Arthrocentesis is done by injecting fluid into the joint. The fluid washes out any chemical byproducts of inflammation and can help reduce pressure that causes the joint to be stiff or painful. This can help regain some of your jaw’s range of motion. This is a minimally invasive procedure. You can usually go home the same day. The recovery time is short, and the success rate is high. According to a 2012 studyTrusted Source, arthrocentesis averages an 80 percent improvement in symptoms. Arthrocentesis is usually a first-line treatment because it’s less invasive and has a high success rate when compared to some of the other, more complicated procedures.

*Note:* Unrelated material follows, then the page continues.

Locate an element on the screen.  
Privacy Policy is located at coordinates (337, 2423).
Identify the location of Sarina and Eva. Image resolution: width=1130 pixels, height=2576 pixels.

Arthroscopy is done by opening a small hole or a few small holes in the skin above the joint. A narrow tube called a cannula is then inserted through the hole and into the joint. Next, your surgeon will insert an arthroscope into the cannula. The arthroscope is a tool with a light and camera that’s used to visualize your joint. Once everything is set up, your surgeon can then operate on the joint using tiny surgical tools that are inserted through the cannula. Arthroscopy is less invasive than typical open surgery, so recovery time is faster, usually several days to a week. It also allows your healthcare provider a lot of freedom to do complex procedures on the joint, such as:

A couple of pics that shows some of what they will be doing.

As you go thru your day on Wednesday, if I could ask for a little prayer for a successful surgery and healing process. Pre-Op is 1 1/2-2 hrs, surgery is 2 hours, and recovery is 2 hours. Then home to ice cream, my heating pad, and hopefully eating steak again.